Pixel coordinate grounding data

..........

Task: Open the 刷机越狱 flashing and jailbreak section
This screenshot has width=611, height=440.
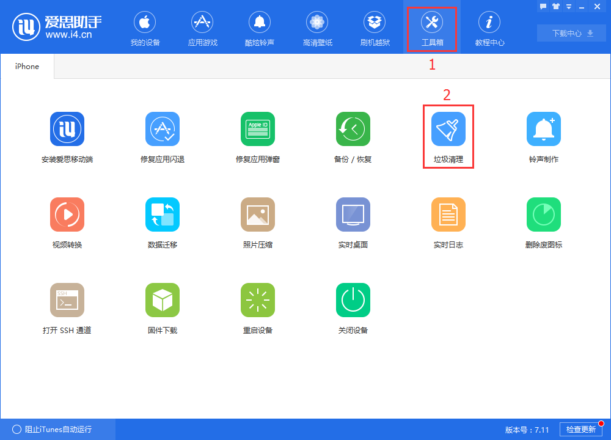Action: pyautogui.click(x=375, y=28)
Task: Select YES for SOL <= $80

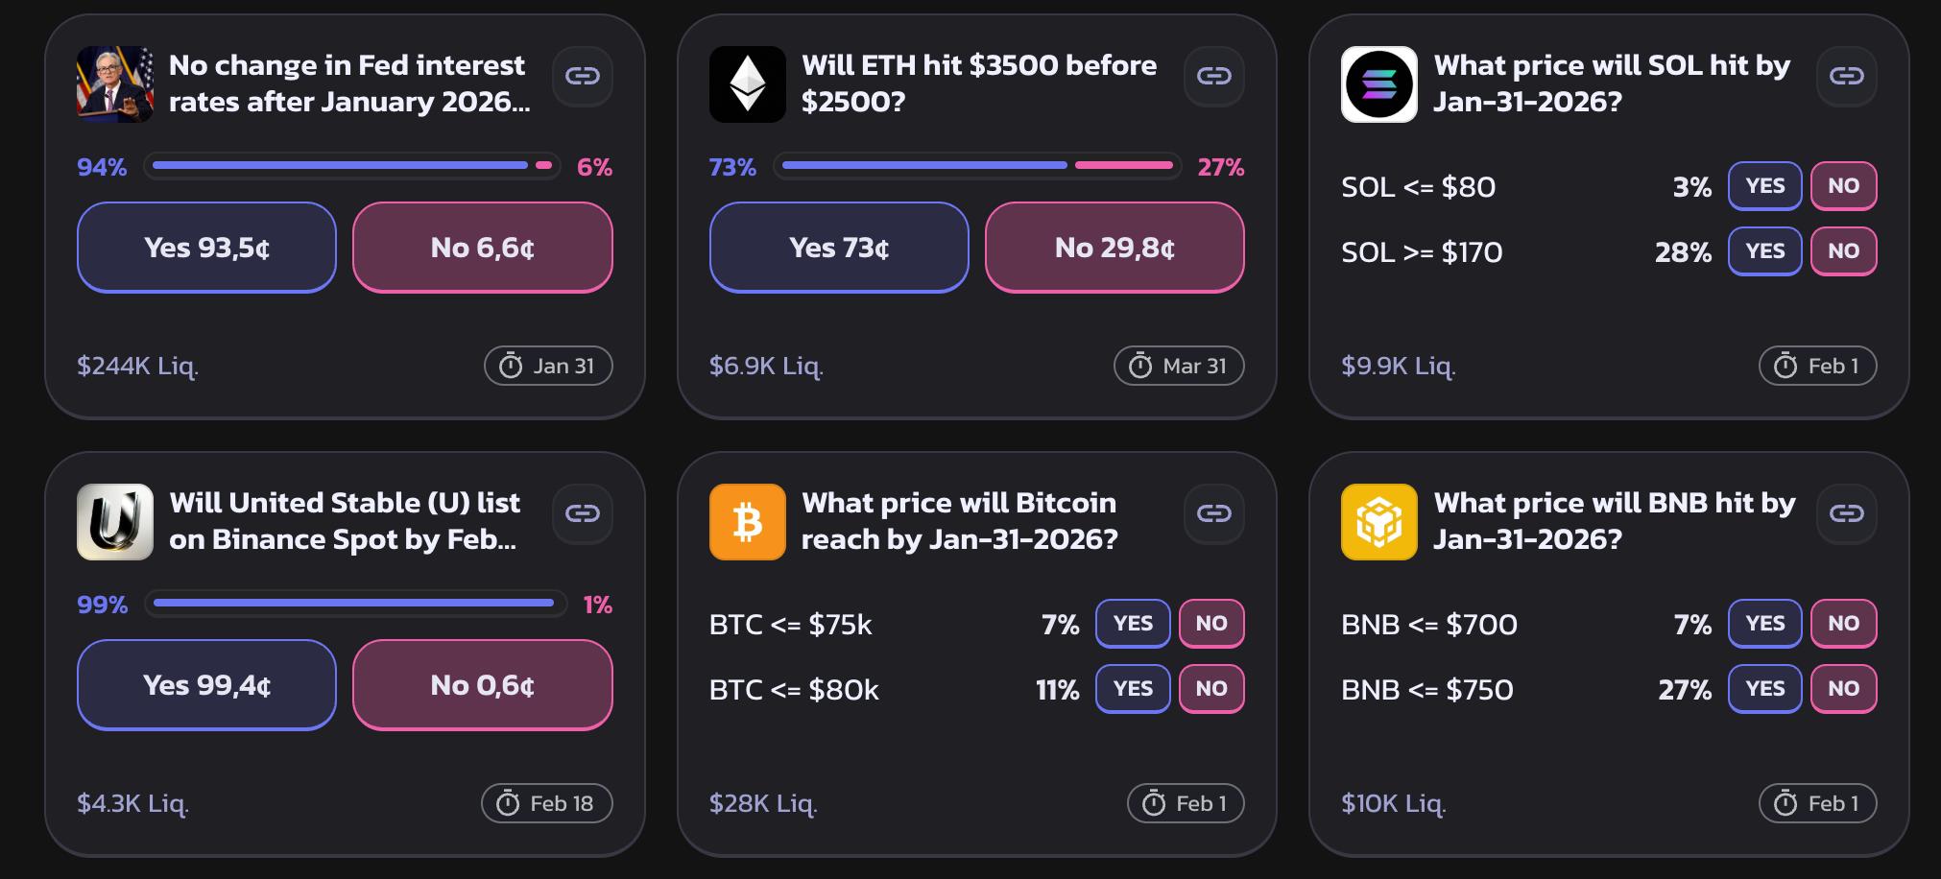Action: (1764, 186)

..........

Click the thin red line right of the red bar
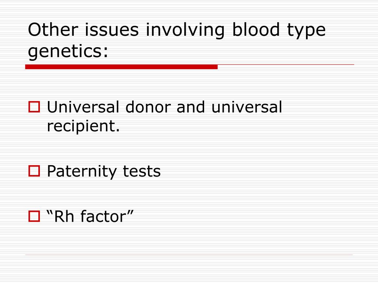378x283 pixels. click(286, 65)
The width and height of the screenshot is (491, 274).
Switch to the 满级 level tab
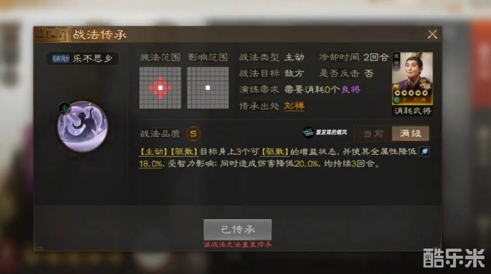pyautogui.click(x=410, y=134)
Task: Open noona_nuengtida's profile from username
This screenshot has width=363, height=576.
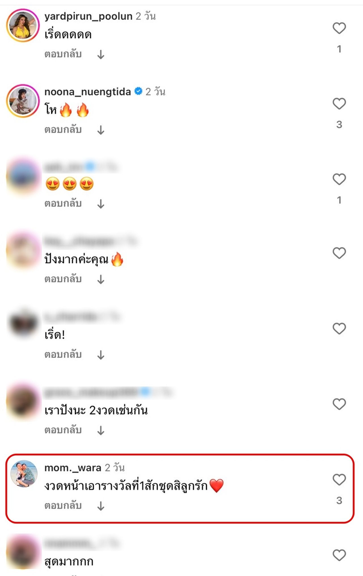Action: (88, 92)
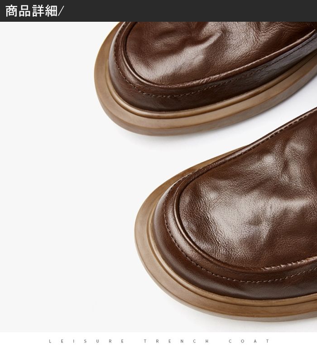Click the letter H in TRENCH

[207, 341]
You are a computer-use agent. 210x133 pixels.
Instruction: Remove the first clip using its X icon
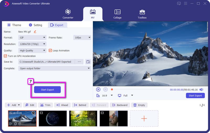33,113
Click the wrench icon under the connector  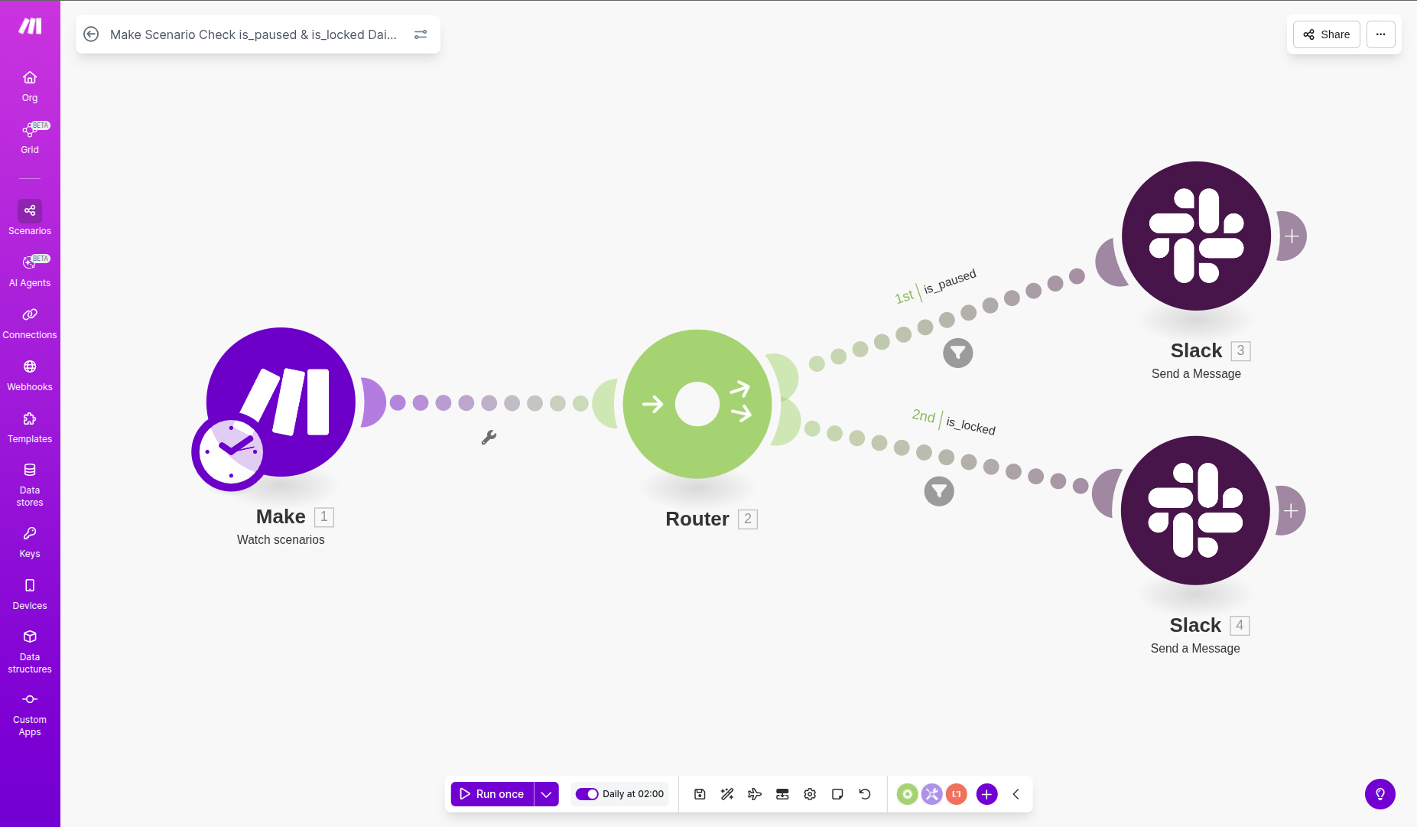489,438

..........

Work request => Scan the data above for the word "Open" and report every line where it is found.

Answer box =>
Task: Open the 刷机越狱 flashing and jailbreak section
Task: Open noona_nuengtida's profile from username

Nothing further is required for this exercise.